→ Your instructions
Can you write out, word for word, the part of the film festival text below starting at "We have of late" and ending at "Friendship and Cooperation."?

→ Supplied text
We have of late found ourselves watching more and more movies, reading more books, seeking talk shows, adventure and lifestyle material on TV to balance off the barrage of teleseryes on mainstream television. Nothing wrong with seryes, but surely we need a break from our daily dose of favorites Be Careful with My Heart, Mga Basang Sisiw, new serye hit My Husband’s Lover and Huwag Ka Lang Mawawala.
The past few days we’ve put into watching the Eiga Sai Japanese Film Festival at the Shangri-La Plaza Mall which has built quite a reputation in supporting film screenings from all over the world. We started watching Eiga Sai last year, but this year is even bigger in celebration of the Phil-Japan Friendship month and 40th Year of ASEAN-Japan Friendship and Cooperation.

→ Raw data
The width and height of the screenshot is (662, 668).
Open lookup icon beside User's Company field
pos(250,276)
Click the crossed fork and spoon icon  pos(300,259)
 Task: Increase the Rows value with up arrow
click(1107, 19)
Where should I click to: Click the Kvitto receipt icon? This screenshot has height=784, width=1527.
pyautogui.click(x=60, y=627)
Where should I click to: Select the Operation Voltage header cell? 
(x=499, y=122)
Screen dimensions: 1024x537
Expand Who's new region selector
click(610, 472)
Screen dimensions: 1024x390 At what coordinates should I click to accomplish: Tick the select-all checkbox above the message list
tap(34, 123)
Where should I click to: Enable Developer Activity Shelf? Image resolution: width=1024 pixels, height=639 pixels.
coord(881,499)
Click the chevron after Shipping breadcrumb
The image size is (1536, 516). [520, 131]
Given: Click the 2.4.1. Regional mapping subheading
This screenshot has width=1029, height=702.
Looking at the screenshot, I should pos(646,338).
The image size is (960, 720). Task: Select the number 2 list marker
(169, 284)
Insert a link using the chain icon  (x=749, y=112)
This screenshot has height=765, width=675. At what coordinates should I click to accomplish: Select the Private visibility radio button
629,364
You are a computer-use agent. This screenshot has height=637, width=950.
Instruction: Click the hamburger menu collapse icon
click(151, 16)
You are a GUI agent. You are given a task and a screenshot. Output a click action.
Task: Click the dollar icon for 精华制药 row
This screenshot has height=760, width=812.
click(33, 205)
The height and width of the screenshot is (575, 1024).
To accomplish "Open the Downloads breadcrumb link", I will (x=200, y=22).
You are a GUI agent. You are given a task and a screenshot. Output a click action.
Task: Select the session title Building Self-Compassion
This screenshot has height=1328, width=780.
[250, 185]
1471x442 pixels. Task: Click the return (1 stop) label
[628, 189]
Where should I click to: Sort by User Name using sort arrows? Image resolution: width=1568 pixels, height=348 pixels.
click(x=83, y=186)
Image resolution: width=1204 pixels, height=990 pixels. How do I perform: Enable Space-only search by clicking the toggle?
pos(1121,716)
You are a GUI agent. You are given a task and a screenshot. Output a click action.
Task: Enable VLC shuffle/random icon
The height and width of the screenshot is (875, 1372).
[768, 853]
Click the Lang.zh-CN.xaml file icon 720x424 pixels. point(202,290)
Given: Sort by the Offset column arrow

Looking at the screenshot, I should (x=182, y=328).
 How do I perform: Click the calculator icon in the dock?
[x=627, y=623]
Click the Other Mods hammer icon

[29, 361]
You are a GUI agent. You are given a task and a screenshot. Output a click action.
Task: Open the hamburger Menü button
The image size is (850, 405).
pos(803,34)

→ Task result
We have of late found ourselves watching more and more movies, reading more books, seeking talk shows, adventure and lifestyle material on TV to balance off the barrage of teleseryes on mainstream television. Nothing wrong with seryes, but surely we need a break from our daily dose of favorites Be Careful with My Heart, Mga Basang Sisiw, new serye hit My Husband’s Lover and Huwag Ka Lang Mawawala.
The past few days we’ve put into watching the Eiga Sai Japanese Film Festival at the Shangri-La Plaza Mall which has built quite a reputation in supporting film screenings from all over the world. We started watching Eiga Sai last year, but this year is even bigger in celebration of the Phil-Japan Friendship month and 40th Year of ASEAN-Japan Friendship and Cooperation.